═════ Provided records
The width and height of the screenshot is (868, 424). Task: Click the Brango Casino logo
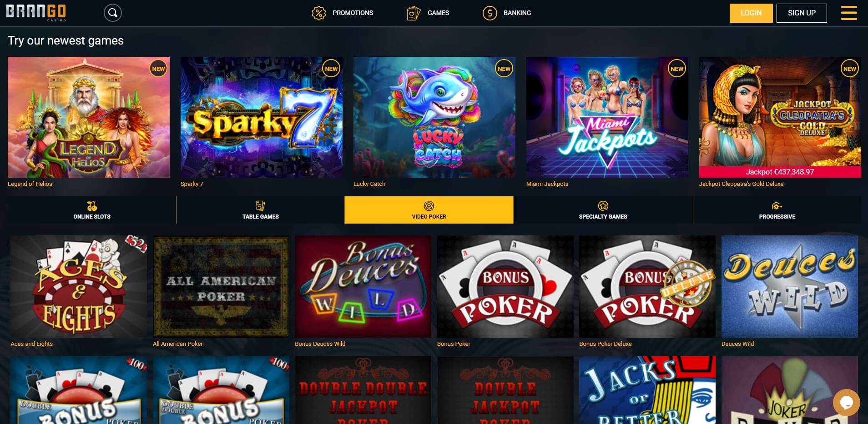tap(36, 13)
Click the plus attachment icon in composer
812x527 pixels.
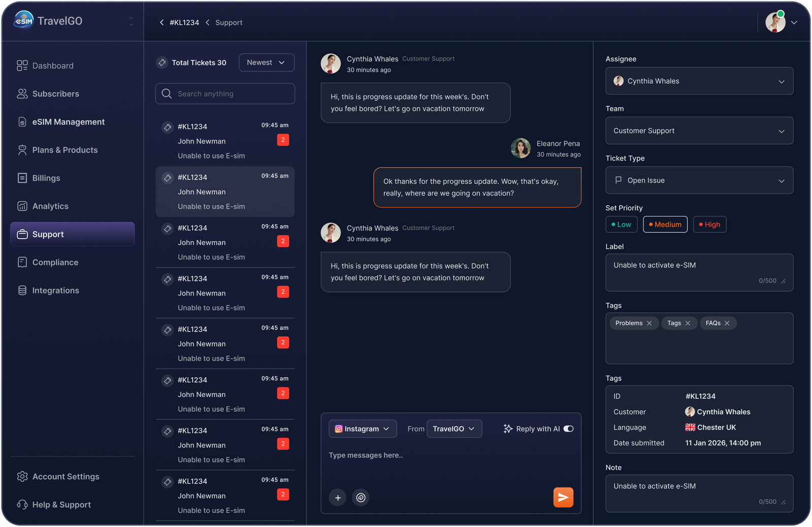pyautogui.click(x=338, y=498)
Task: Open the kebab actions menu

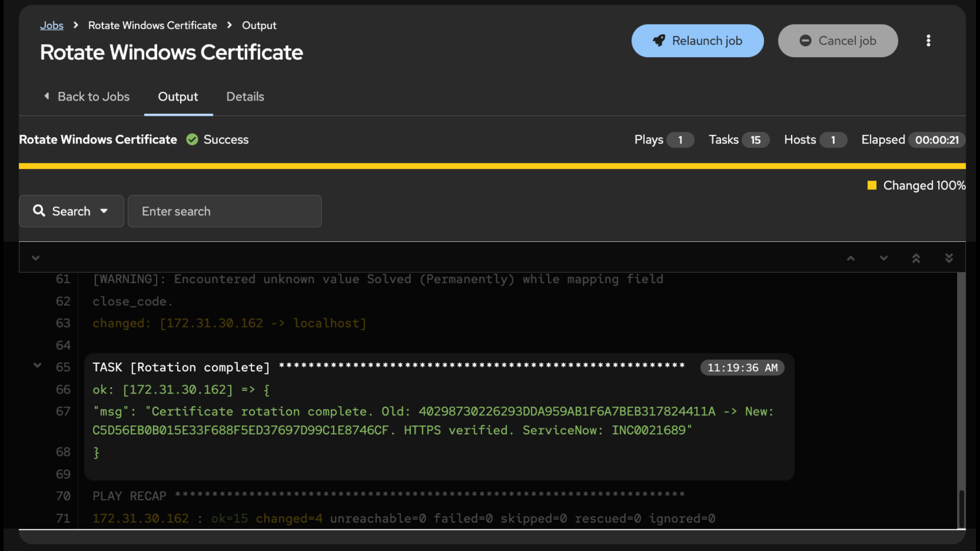Action: [928, 41]
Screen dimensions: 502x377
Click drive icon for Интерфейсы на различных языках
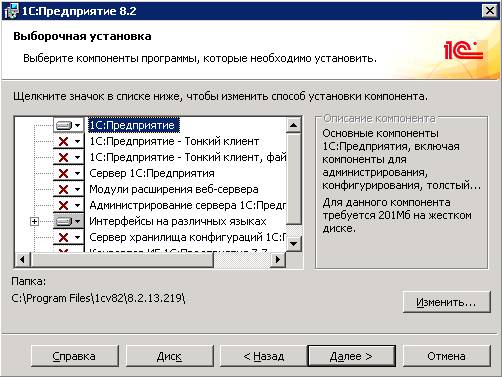pos(64,221)
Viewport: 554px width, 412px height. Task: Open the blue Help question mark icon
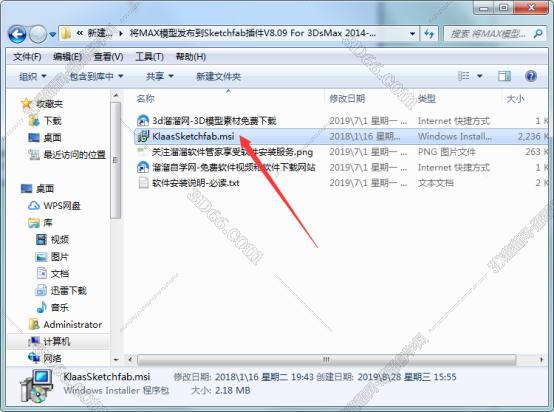(531, 76)
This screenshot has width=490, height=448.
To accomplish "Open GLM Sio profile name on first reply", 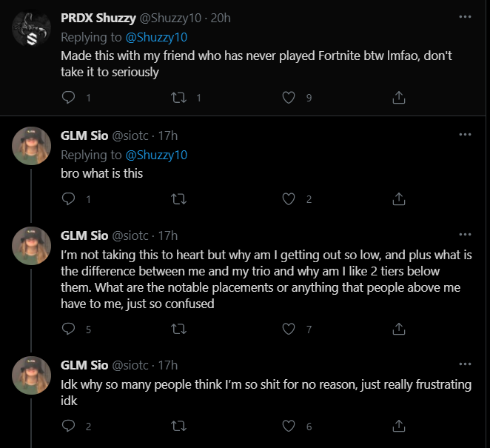I will coord(84,136).
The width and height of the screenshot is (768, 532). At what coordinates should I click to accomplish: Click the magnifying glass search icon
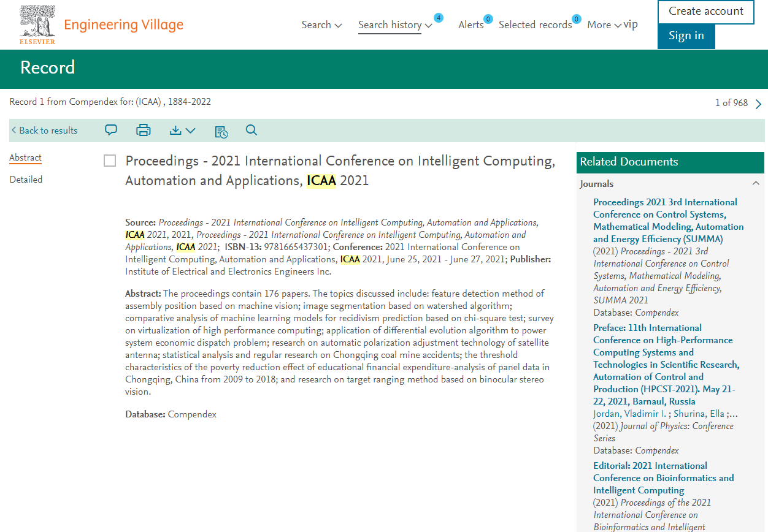point(252,130)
══════════
Copy verbatim the records from the line containing "The width and height of the screenshot is (768, 532)." through the end of the records, inclusive, and leave the pictures out of your copy.

* [Solution for this problem]:
The width and height of the screenshot is (768, 532). At what coordinates should I click to accomplish: Click the magnifying glass search icon
point(252,130)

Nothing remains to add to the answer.